We've all seen lists of so-called hellhole jurisdictions — court systems that treat corporate defendants brutally. What about a list of the places where corporations get a fair shake? Indiana would be on that list. Jurors in the Hoosier State don't casually toss around multimillion dollar verdicts. Further, both federal and state judges in Indiana tend to be conservative in the good sense – careful gatekeepers disinclined to invent goodies for plaintiffs. (There are exceptions, of course. After all, the author of the execrable Seventh Circuit Bausch decision hails from Indiana.)

We have a lot of reasons to like Indiana. We have wonderful relatives who live in Noblesville, Indiana. Their Halloween costumes were welcome images of joy amidst the political hot mess that littered our fall Facebook feed. One of our favorite clients is in Indianapolis. It's also been a great year so far for college football in Indiana. We expect Notre Dame to be very good, but this year there is also first class football being played in Bloomington. Good times. And looking through Indiana cases more often than not warms our flinty, defense-hack heart.

And so, for the second consecutive week, we find ourselves writing about an Indiana case. We were delighted to find the year-old opinion in Evans v. Wright Medical Technology, Inc., 2019 WL 5390548 (N.D. Indiana Oct. 21, 2019), which demonstrated a solid application of SCOTUS teachings on personal jurisdiction. In Evans, the plaintiffs alleged injuries from implantion of artificial hip devices. They sued not only the device manufacturer, but also the manufacturer's corporate parent and a foreign affiliate. The issue was whether the court could exercise personal jurisdiction over the parent and foreign affiliate. (Dear Reader: Surely you already know that we have written a  lot on personal jurisdiction.)

The court went through the specific and general jurisdiction analyses. And it did so in that order: specific before general. We've seen it that way in some other cases and don't get it. Shouldn't general come first? That's how we'll proceed.

General jurisdiction in this case was, as it usually is, quite easy and quite bad for the plaintiffs. The SCOTUS Bauman case makes the analysis straightforward. Neither the parent company nor the foreign affiliate were incorporated in Indiana. Neither had a principal place of business in Indiana. So much for general jurisdiction. (Yes, SCOTUS did allow for exceptional circumstances but, aside from temporary relocation of operations due to a world war, good luck finding such an exception.)

Specific jurisdiction was, as it often is, where the real action was in Evans. But there wasn't much action with respect to the foreign affiliate, which did not exist when the devices were implanted. Adios, foreign affiliate. Or, perhaps more appropriately in light of the affiliate's Dutch home, vaarwel.

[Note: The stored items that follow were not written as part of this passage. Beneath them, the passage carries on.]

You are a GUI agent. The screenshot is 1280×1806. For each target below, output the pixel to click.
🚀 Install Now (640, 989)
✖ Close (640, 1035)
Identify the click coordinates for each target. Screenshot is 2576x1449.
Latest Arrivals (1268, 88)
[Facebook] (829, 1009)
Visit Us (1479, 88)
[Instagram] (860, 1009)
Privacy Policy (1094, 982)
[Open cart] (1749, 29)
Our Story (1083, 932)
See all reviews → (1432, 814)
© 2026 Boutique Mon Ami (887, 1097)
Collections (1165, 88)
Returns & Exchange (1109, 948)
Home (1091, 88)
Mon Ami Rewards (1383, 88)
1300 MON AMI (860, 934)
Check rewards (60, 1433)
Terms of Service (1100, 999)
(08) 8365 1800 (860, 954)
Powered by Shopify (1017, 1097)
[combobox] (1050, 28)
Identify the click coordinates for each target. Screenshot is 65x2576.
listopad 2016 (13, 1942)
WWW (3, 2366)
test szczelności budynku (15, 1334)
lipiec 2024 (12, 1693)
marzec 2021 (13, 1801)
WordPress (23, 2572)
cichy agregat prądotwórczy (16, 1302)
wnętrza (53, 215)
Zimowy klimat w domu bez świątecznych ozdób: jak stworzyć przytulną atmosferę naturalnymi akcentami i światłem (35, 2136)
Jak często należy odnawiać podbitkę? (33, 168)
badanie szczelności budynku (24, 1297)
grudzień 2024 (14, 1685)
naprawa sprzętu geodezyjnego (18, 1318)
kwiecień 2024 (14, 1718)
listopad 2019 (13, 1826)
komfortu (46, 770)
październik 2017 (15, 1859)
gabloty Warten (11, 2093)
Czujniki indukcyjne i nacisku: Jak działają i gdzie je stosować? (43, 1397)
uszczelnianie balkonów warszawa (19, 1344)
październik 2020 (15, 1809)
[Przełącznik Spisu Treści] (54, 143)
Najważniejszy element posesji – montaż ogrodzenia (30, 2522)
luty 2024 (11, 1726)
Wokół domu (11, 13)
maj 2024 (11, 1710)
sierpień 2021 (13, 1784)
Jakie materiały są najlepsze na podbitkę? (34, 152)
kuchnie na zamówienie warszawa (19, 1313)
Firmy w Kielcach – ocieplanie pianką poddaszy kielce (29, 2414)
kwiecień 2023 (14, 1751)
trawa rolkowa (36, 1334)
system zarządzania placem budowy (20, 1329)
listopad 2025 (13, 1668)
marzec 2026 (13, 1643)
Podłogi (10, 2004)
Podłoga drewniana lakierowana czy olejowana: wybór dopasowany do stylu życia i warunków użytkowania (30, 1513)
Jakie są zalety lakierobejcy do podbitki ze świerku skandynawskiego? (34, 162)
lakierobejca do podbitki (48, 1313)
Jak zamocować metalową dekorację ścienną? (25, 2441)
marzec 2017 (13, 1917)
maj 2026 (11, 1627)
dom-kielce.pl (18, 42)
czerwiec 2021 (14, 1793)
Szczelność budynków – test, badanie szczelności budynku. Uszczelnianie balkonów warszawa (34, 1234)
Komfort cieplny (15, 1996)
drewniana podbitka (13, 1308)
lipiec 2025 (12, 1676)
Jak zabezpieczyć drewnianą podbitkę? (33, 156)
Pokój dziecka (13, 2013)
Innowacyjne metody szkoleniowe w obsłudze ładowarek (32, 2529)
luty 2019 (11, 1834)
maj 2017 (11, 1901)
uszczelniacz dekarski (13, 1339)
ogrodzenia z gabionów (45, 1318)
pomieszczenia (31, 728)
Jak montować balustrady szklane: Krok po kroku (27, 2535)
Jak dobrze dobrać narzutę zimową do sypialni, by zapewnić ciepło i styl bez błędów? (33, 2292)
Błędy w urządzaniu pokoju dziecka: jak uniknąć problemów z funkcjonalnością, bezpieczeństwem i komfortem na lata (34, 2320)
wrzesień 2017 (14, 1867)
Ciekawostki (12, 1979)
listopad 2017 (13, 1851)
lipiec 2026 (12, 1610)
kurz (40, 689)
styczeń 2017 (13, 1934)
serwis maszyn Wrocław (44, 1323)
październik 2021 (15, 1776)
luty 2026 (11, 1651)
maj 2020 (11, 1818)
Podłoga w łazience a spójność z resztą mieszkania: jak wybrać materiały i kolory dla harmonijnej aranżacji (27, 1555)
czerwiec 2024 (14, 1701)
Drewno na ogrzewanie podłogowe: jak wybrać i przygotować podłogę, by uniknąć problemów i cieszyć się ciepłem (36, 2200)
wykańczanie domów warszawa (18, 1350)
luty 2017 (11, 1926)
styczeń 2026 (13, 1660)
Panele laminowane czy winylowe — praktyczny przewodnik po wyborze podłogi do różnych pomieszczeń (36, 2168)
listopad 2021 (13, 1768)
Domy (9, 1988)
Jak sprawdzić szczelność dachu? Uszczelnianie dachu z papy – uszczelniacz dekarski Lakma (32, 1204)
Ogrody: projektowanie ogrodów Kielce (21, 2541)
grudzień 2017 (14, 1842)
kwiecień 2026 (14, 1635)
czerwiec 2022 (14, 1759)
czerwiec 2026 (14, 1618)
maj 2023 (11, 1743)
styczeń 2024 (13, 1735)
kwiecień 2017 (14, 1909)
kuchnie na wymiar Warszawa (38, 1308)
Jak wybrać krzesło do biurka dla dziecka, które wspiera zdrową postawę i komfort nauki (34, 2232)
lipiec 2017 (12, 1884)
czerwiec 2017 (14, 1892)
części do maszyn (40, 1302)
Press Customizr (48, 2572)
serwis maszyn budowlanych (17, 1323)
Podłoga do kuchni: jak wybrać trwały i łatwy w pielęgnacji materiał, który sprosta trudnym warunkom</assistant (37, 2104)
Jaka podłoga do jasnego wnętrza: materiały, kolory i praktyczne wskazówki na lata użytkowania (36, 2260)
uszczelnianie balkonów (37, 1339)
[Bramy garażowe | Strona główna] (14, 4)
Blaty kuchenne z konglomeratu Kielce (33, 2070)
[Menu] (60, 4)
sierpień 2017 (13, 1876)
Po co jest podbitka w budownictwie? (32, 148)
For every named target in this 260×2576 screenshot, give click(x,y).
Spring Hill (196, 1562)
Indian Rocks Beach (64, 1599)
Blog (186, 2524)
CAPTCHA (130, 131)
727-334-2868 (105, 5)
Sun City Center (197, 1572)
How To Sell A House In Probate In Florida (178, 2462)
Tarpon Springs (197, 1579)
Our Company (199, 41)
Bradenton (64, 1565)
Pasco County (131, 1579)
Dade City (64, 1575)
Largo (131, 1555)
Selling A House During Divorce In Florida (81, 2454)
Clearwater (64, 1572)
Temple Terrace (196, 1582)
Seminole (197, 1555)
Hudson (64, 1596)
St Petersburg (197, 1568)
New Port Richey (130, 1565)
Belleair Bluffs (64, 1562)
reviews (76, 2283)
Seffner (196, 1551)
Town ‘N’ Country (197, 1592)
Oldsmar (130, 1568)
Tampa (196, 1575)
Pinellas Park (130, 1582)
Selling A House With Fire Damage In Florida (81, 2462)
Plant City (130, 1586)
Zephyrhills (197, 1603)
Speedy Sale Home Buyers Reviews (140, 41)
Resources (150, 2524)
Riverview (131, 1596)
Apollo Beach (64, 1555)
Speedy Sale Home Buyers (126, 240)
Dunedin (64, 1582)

Most of the Evans opinion was about whether specific jurisdiction extended to the corporate parent. Did the corporate parent purposely avail itself of the privilege of conducting activities within Indiana, thus invoking the benefits and protections of Indiana laws? Did the lawsuit arise out of the parent's Indiana-related activities?

The plaintiffs bore the burden of showing such personal jurisdiction, though the court would construe all facts in the nonmovant' s favor. (We're not agreeing that makes sense, but there it is.) The corporate parent was a holding company and it produced affidavits to the effect that it had nothing to do with the design, manufacture, marketing, etc., of the devices at issue.

The plaintiffs countered by pointing to SEC filings and press releases in which the parent company either took credit for the devices or alluded to litigation involving the devices. Evans is not the first case where plaintiffs seized upon corporate puffery to rope in corporate parents. But the 10-Ks, 10-Qs, and press releases were clearly using "we," "us," and "our" formulations in the context of talking about the corporate family. Merely being a corporate parent or affiliate does not create specific jurisdiction. The bloviatory corporate statements simply did not establish the requisite control over the implants by the parent. (That being said, we implore the lawyers who write 10-Qs and 10-Ks to devote at least a moment to thinking about how their words could conceivably affect a personal jurisdiction analysis.)

The plaintiffs were also unable to adduce any evidence showing that the parent utterly dominated the manufacturer or ignored corporate formalities. The court had before it no record that might justify piercing the corporate veil.

Most fundamentally, the plaintiffs never showed how the corporate parent's Indiana-related conduct led to the alleged injuries. Nor did the plaintiffs provide any basis to believe that jurisdictional discovery would alter the facts on the (Indiana) ground. Thus, the corporate parent won its motion on personal jurisdiction and got out of the case.

Indiana is a splendid place with beautiful locations (amazing covered bridges) and friendly people. (Somewhat unexpectedly, many James Bond fans make the pilgrimage to Bloomington to visit the Ian Fleming Library.) All the same, we suspect that the corporate parent in Evans was pleased to exit the jurisdiction.

This article is presented for informational purposes only and is not intended to constitute legal advice.